Kevin Hillstrom: MineThatData

Exploring How Customers Interact With Advertising, Products, Brands, and Channels, using Multichannel Forensics.

February 09, 2009

Micro-Channel Profitability

Don Libey asks the following question (of more than a hundred) in his February Multichannel Advisor newsletter:
  • Has anyone shown me the actual, proven profitability for pay-per-click, affiliates, adwords, social media, and all the other micro-stuff? Is it accounted for in the same way as catalogs or any other marketing effort? Is it accurate? How do I know that?
I've always been an advocate of evaluating marketing activities on a variable cost basis. I've always believed that mailing another 10,000 e-mails does nothing to the fixed cost structure of the business, once you decide to mail the first 1,000,000 in your weekly campaign.
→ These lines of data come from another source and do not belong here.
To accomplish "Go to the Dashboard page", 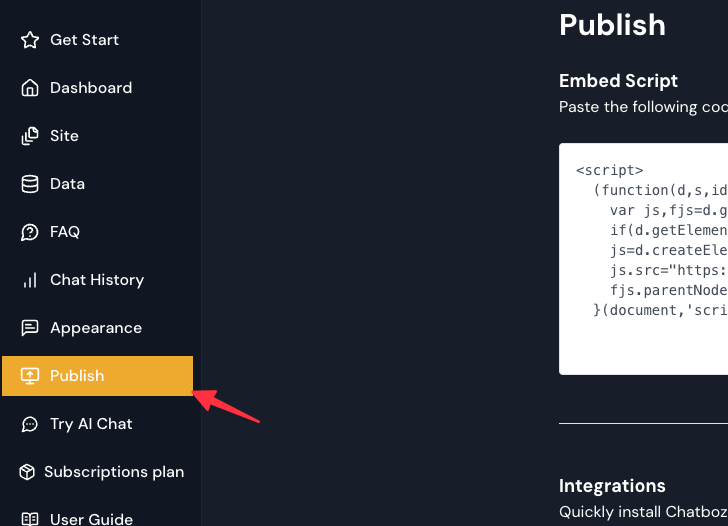I will click(91, 88).
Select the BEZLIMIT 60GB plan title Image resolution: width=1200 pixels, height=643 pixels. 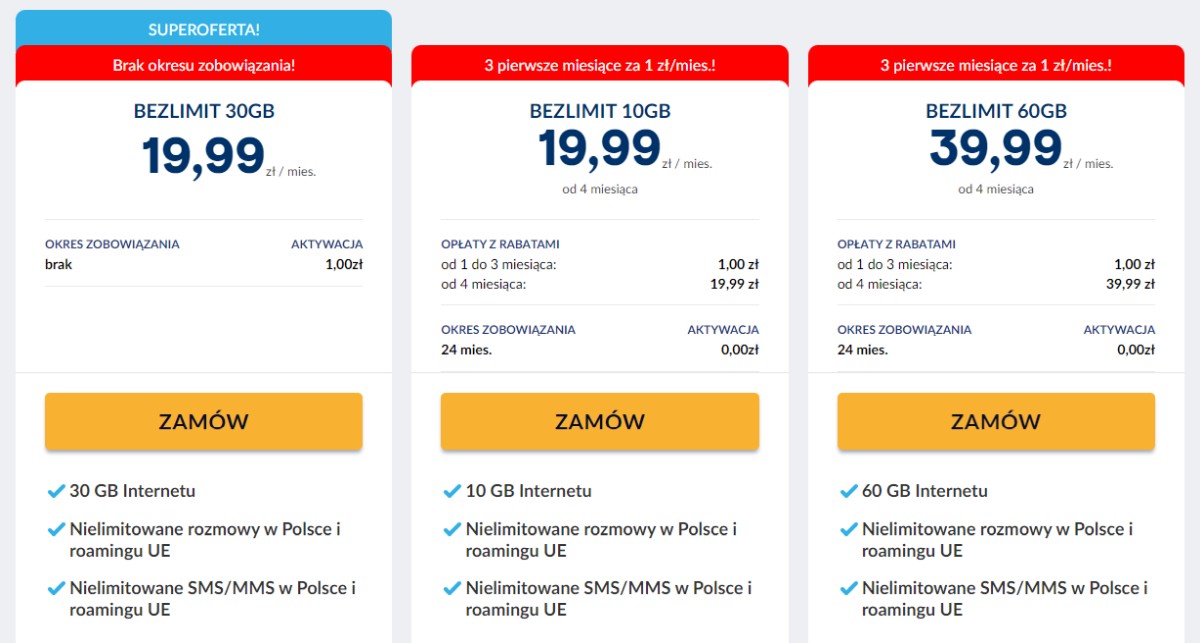[x=995, y=111]
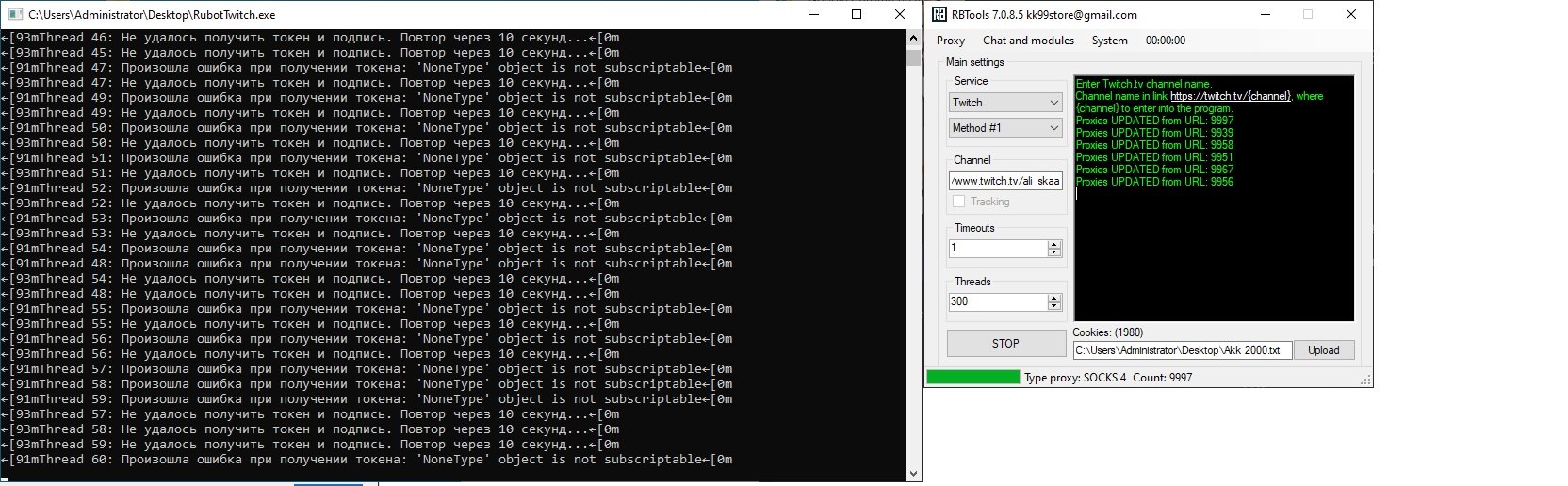Image resolution: width=1568 pixels, height=486 pixels.
Task: Close the RBTools window
Action: pos(1350,14)
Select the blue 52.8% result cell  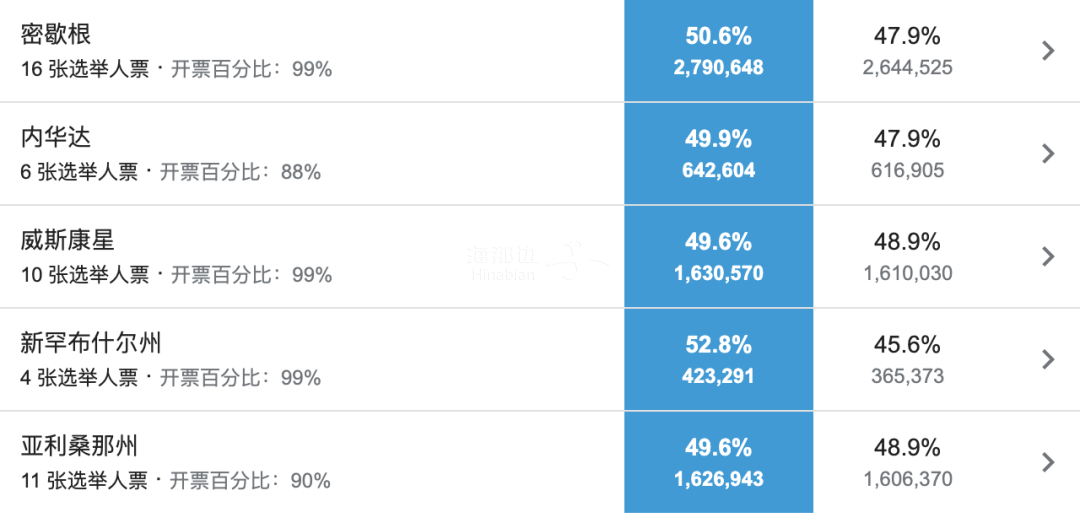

Maybe I've always been wrong.

Take your average $50,000,000 online/catalog brand. Assume that it costs about 4% of net sales to keep the wheels on the website --- servers, bandwidth, widgets, web analytics tools, commissions to 3rd party vendors for each sale, IT staff, programming code for new applications, inventory system alignment across channels, you name it.

4% of $50,000,000 is $2,000,000.

Finally, assume you have 12,000,000 annual website visitors.

One could make an argument that each visit to the website costs $2,000,000 / 12,000,000 = $0.167.

Imagine adding $0.167 to every paid search visitor. Or to every organic search visitor? Or every visitor who randomly visits from Twitter? Here's a paid search example:


Current With Fixed
Clicks 5,000 5,000
Conversion Rate 2.1% 2.1%
# of Buyers 105 105
AOV $95.00 $95.00
Demand $9,975 $9,975
Net Sales $7,481 $7,481
Gross Margin $4,115 $4,115
Less Marketing Cost $2,500 $2,500
Less Est. Fixed Costs $0 $835
Less Pick/Pack/Ship $860 $860
Profit $754 ($81)
Profit Per Buyer $7.18 ($0.77)

The most important part of this exercise is to think! I'm not saying one way is right or wrong, but we have a responsibility to consider whether our activities are truly profitable or not --- we need to ask ourselves if some channels get a free ride while others carry too much of the freight.